— Stored items —
····················

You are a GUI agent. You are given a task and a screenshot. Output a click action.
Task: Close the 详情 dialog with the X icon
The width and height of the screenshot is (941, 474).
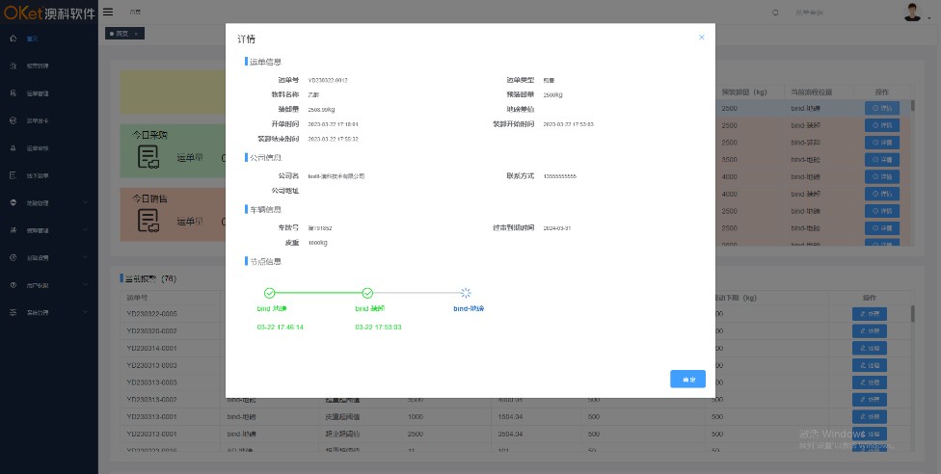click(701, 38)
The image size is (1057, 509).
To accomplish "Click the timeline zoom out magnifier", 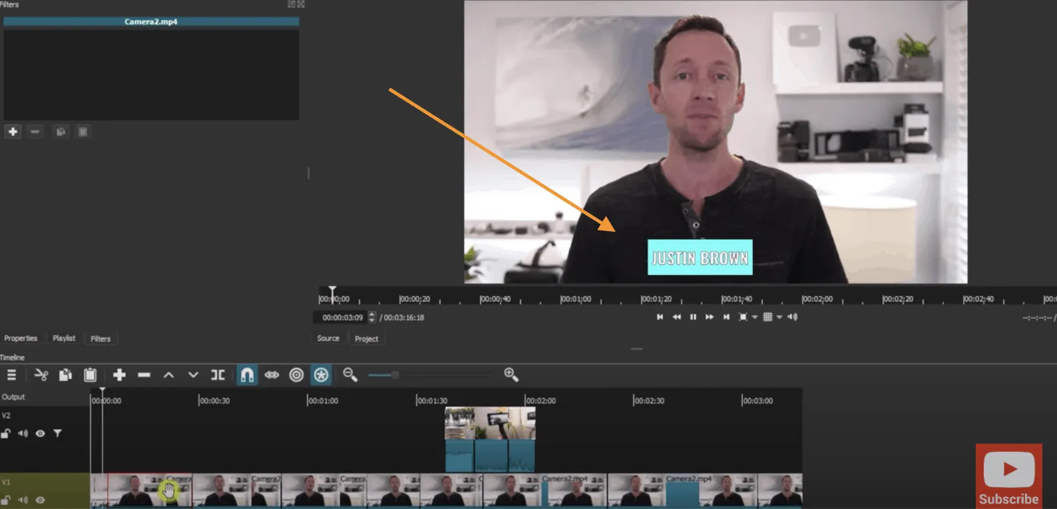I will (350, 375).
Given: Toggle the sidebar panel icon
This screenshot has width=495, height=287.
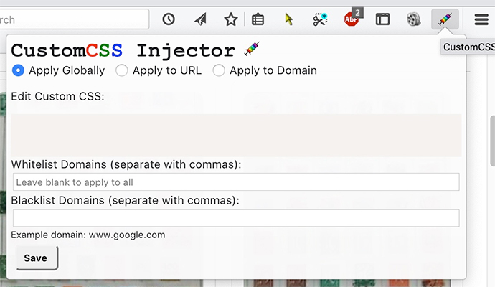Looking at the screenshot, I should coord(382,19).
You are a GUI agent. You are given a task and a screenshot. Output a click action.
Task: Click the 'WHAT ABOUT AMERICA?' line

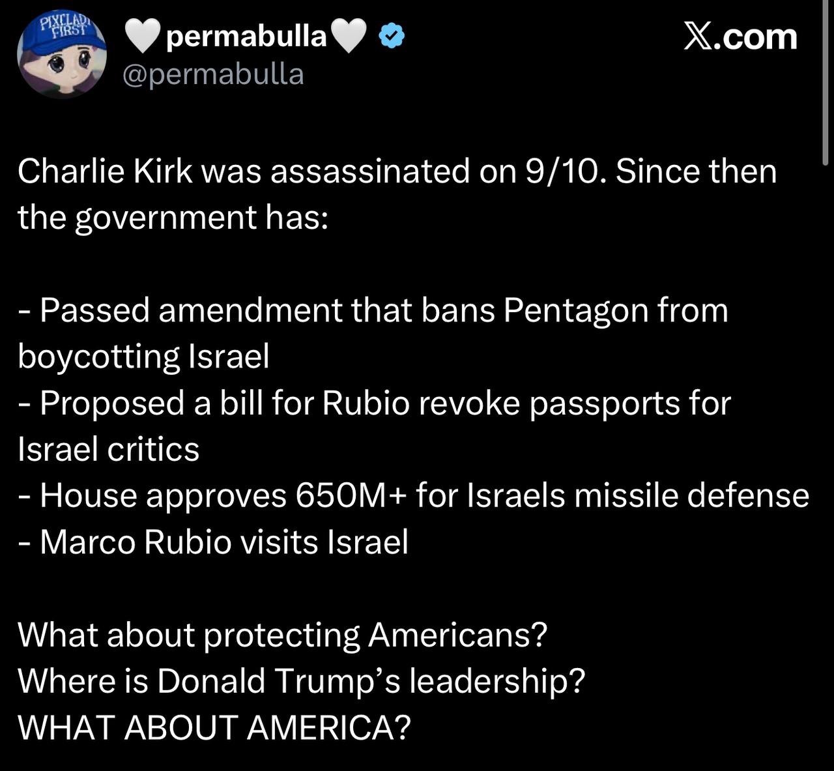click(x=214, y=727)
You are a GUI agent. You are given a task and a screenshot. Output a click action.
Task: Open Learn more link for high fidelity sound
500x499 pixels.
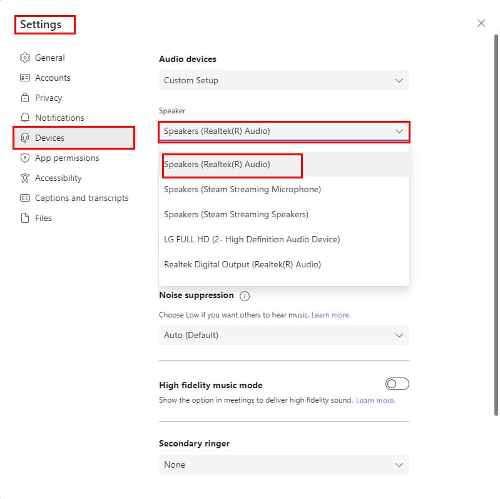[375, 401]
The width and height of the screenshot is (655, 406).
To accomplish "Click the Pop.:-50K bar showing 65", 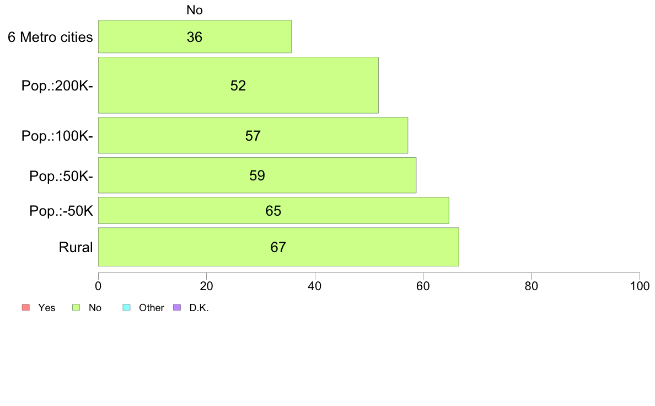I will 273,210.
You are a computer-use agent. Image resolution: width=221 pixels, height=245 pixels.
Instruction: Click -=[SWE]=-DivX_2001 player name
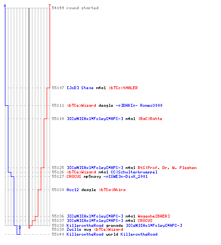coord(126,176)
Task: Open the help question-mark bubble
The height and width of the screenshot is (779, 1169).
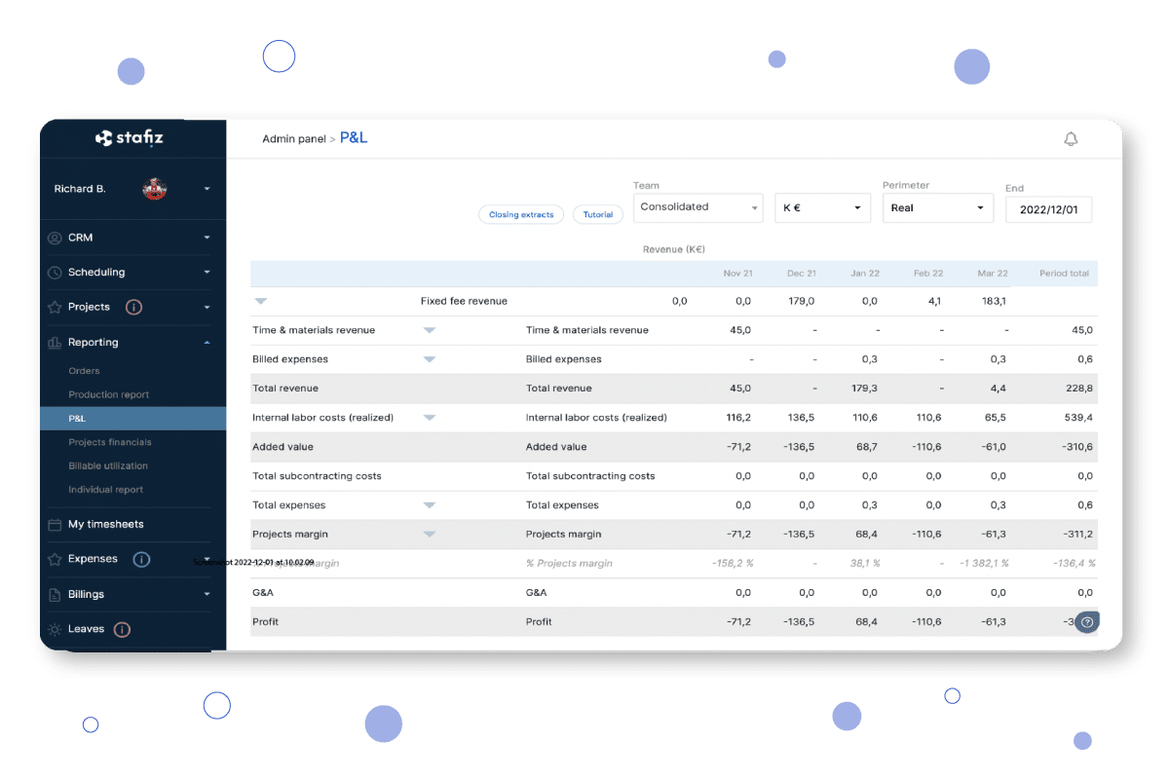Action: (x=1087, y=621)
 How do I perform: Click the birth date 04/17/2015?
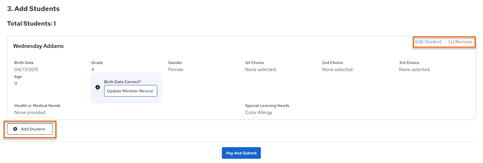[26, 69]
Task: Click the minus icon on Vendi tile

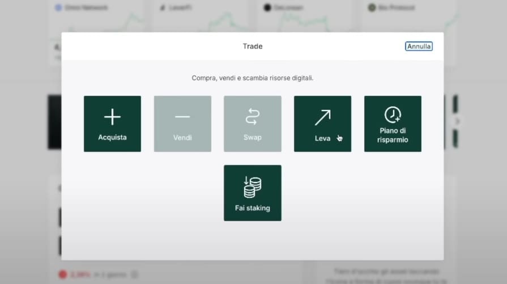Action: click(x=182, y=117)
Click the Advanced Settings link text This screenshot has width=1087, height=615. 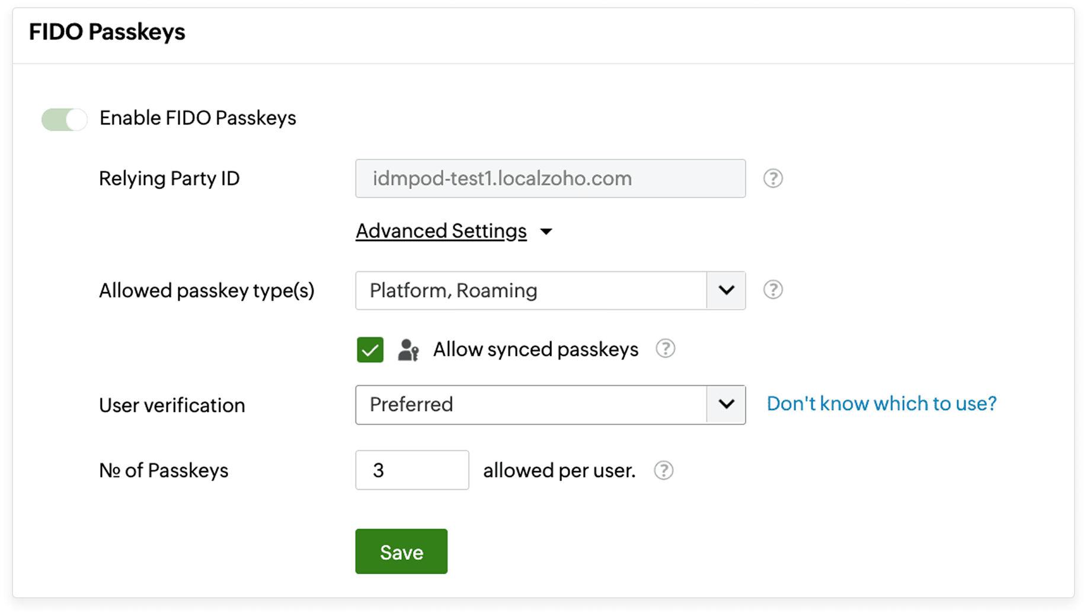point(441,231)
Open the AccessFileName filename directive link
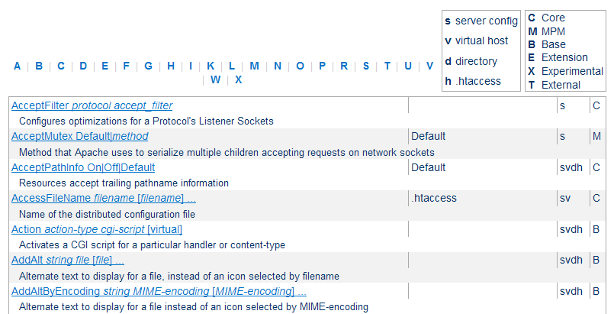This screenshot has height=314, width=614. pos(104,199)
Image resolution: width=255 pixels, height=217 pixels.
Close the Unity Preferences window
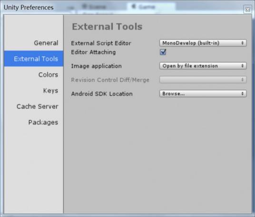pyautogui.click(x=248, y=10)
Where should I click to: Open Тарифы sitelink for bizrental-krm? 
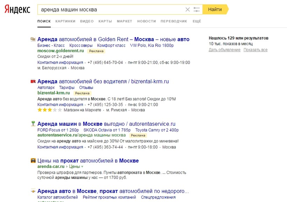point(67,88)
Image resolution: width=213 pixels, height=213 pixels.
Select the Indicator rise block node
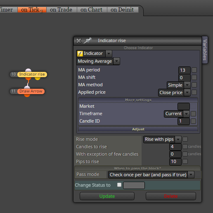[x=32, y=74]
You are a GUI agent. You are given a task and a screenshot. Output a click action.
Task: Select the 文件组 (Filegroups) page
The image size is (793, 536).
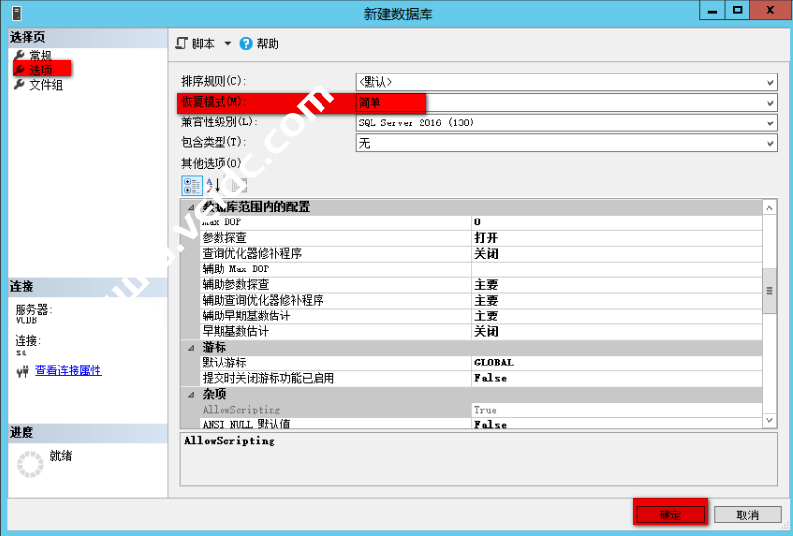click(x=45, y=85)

····················

— Try it —
Return each line in the records that holds the string "resolution".

— Response below —
You are a computer-use agent. Image resolution: width=221 pixels, height=245 pixels.
Image resolution: width=255 pixels, height=217 pixels.
Image resolution: width=213 pixels, height=213 pixels.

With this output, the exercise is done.